• Kanucha Barbosa

Workin' Moms e a sensação de pertencimento


Pertencimento. Essa é uma sensação que buscamos desde sempre. Entramos na adolescência e queremos fazer parte de um grupo, mesmo que de duas pessoas, que tenha características em comum. Depois vem a faculdade, escolhemos nossa turma, e no trabalho também. Assim por diante. O bacana disso tudo é que quando a gente muda ao longo da vida, vai acumulando relações com tribos diferentes. Ainda bem!


A série canadense Workin' Moms, da Netflix Brasil, fala disso. Um grupo de mães que se reúnem com seus bebês para falar sobre o dia a dia delas, como uma terapia. Sempre pensei que estes encontros (Alcoólatras Anônimos, grupos de luto, vigilantes do peso, compradores compulsivos - alô, Becky Bloom) fossem algo muito mais americano/europeu do que brasileiro. Seja em filmes, livros ou séries, parece que eles inventam grupos para tudo. Pode ser uma coisa meio white people problem, mas ao mesmo tempo, pode ser algo válido para quem participa.

Workin’ Moms é uma delícia de assistir. É rápida, engraçada e bem canadense - e eu adoro os canadenses. Adoro o sotaque engraçado deles, a fama de bonzinhos e as ideias evoluídas. Na trama, Kate, Anne, Frankie, Alicia e outras mães (e um pai solteiro) enfrentam situações relacionadas à maternidade: a amamentação, a volta ao trabalho, o casamento, escolinha, a segunda (ou terceira) gravidez e até aborto. Algumas situações em que eu me relaciono muito atualmente, já que tenho um bebê de poucos meses em casa. Mas acredito que até alguém que não seja mãe iria curtir.


Recentemente, por coincidência, encontrei uma amiga que tem um bebê mais ou menos da idade do Francisco, e ela me contou que fazia parte dum grupo de WhatsApp com várias mães na mesma e me colocou lá também. E isso me lembrou bastante aquela busca pelo sentimento de pertencimento.
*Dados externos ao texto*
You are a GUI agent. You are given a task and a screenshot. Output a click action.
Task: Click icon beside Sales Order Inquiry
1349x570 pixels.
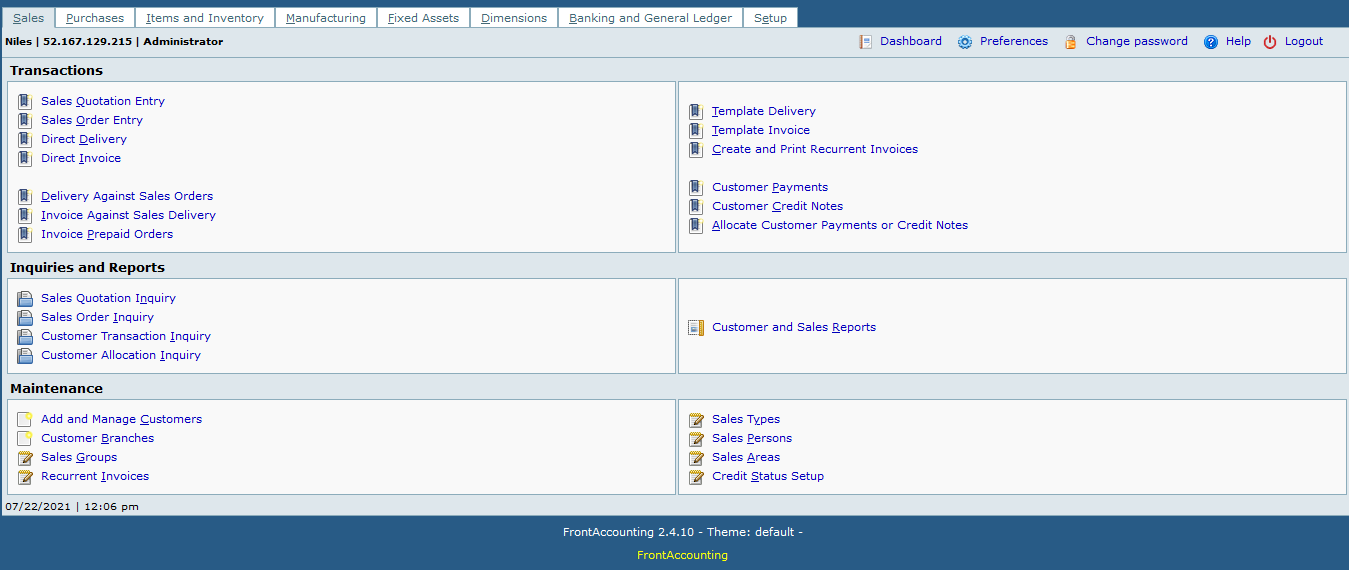(25, 318)

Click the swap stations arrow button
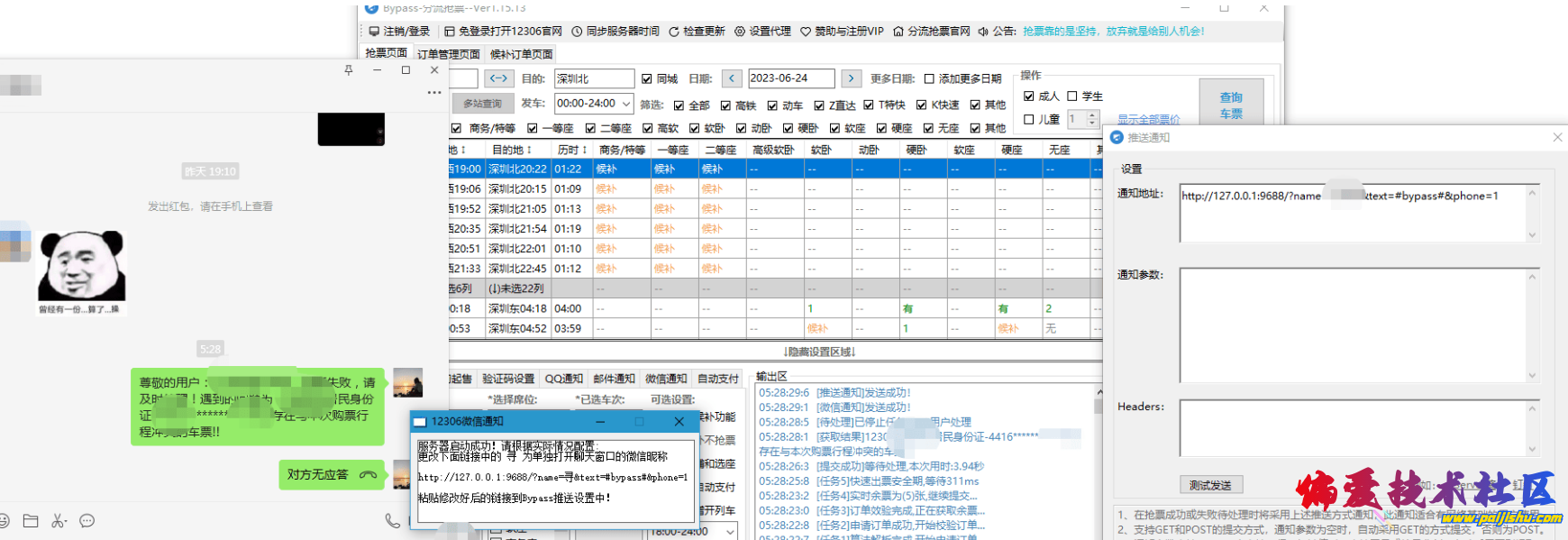click(x=498, y=78)
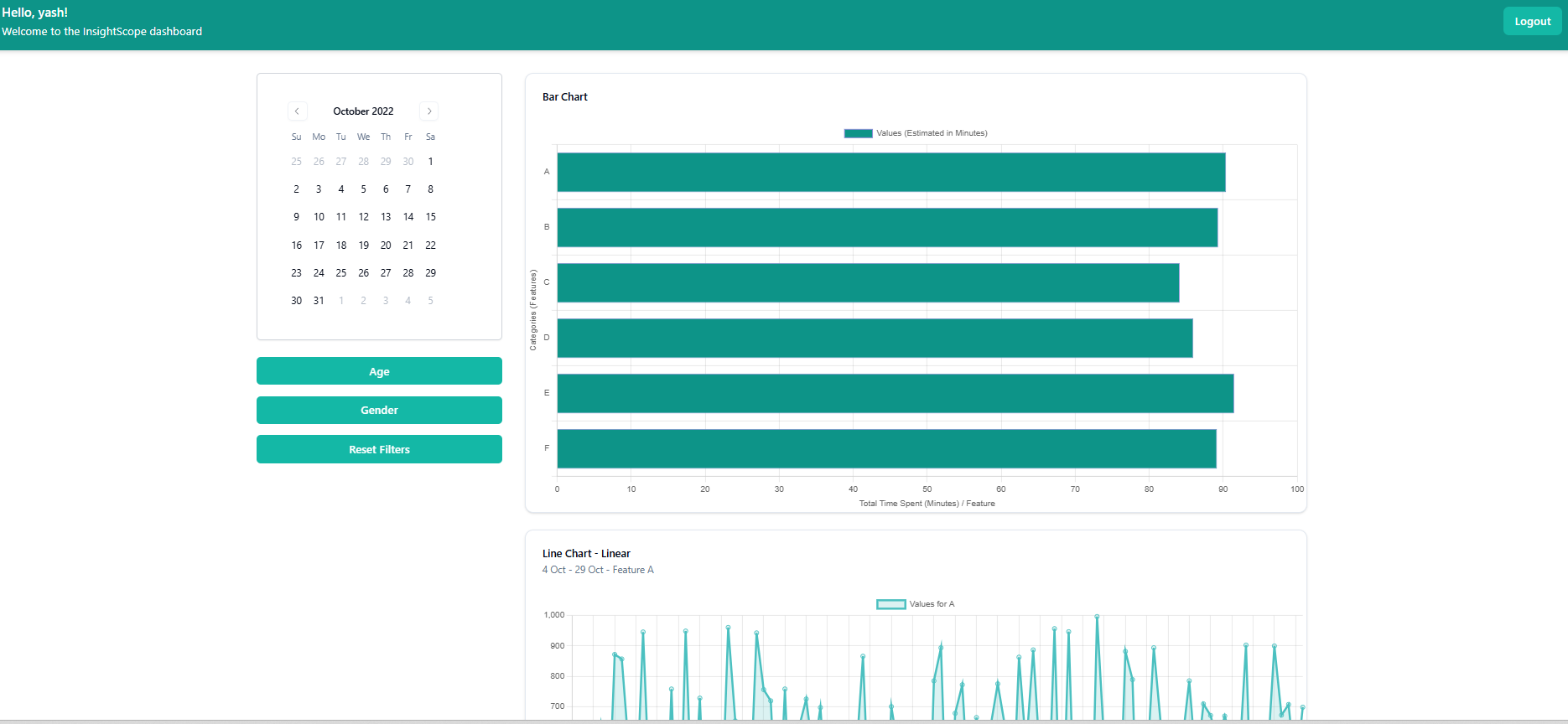Open the Gender filter

[379, 411]
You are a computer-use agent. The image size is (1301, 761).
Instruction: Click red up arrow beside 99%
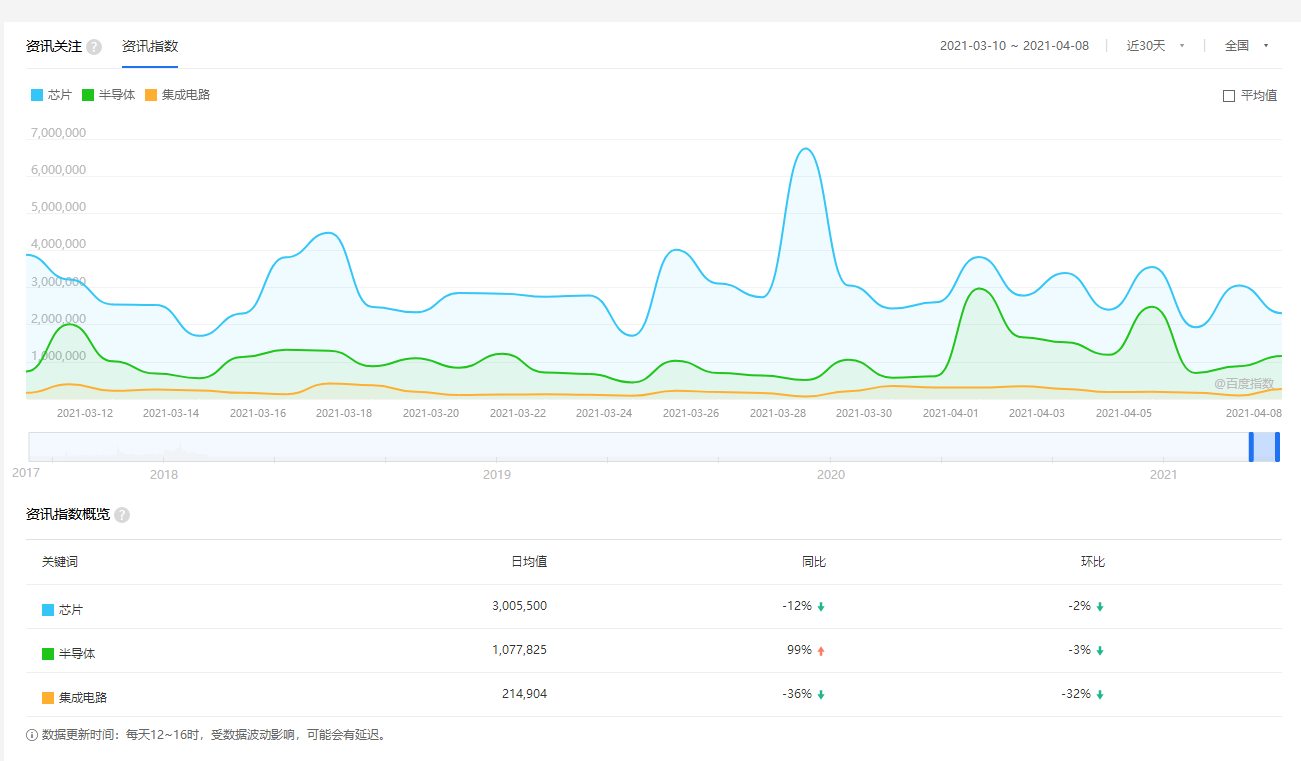[821, 651]

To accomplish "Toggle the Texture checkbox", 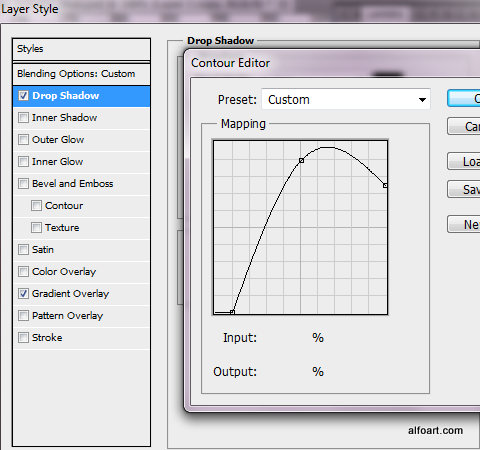I will 36,228.
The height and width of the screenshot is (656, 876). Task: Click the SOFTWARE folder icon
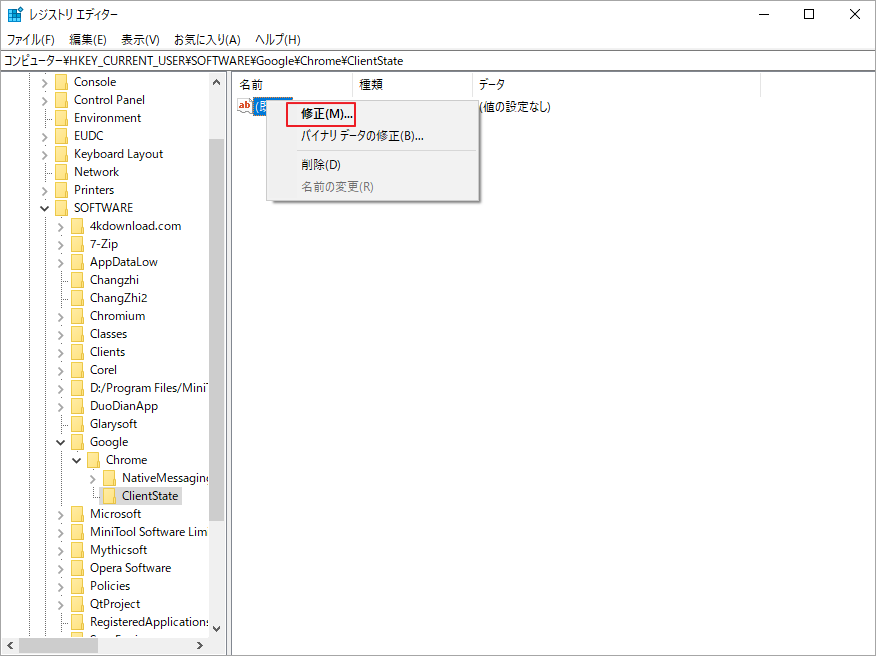click(x=61, y=207)
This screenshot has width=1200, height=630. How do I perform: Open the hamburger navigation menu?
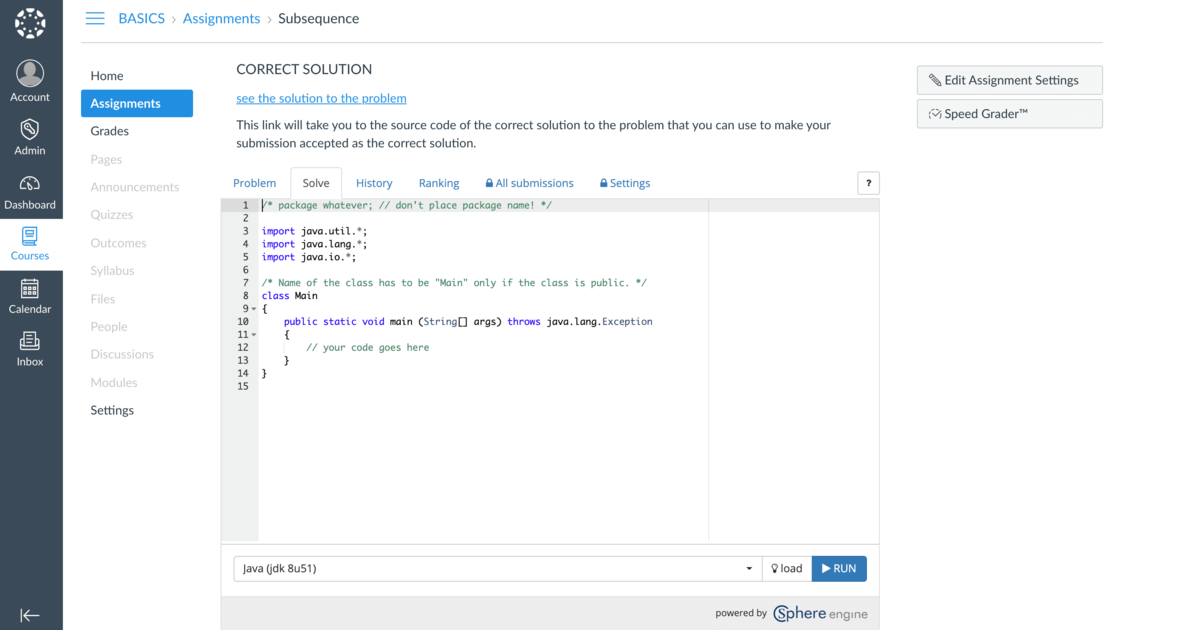click(x=95, y=17)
Por mais que eu não conheça pessoalmente algumas das pessoas que estão ali, a troca é tão importante e acalentadora que me trouxe um pouco de paz. Poder falar sobre bebês o tempo todo sem ser julgada ou achar que está passando do ponto é algo libertador. Porque, sim, às vezes estou com amigos que não têm filhos e fico me policiando para não falar bastante sobre o meu.

Para mim, a diferença entre conviver em um grupo específico aos 30 e poucos e antes, na adolescência, por exemplo, é que estou um pouco mais madura e me conheço melhor. Hoje, consigo entender a importância de ouvir opiniões e experiências diferentes e olhar as coisas sob outro ângulo. Mas, também entendo a importância de seguir a minha intuição e lutar por minhas escolhas.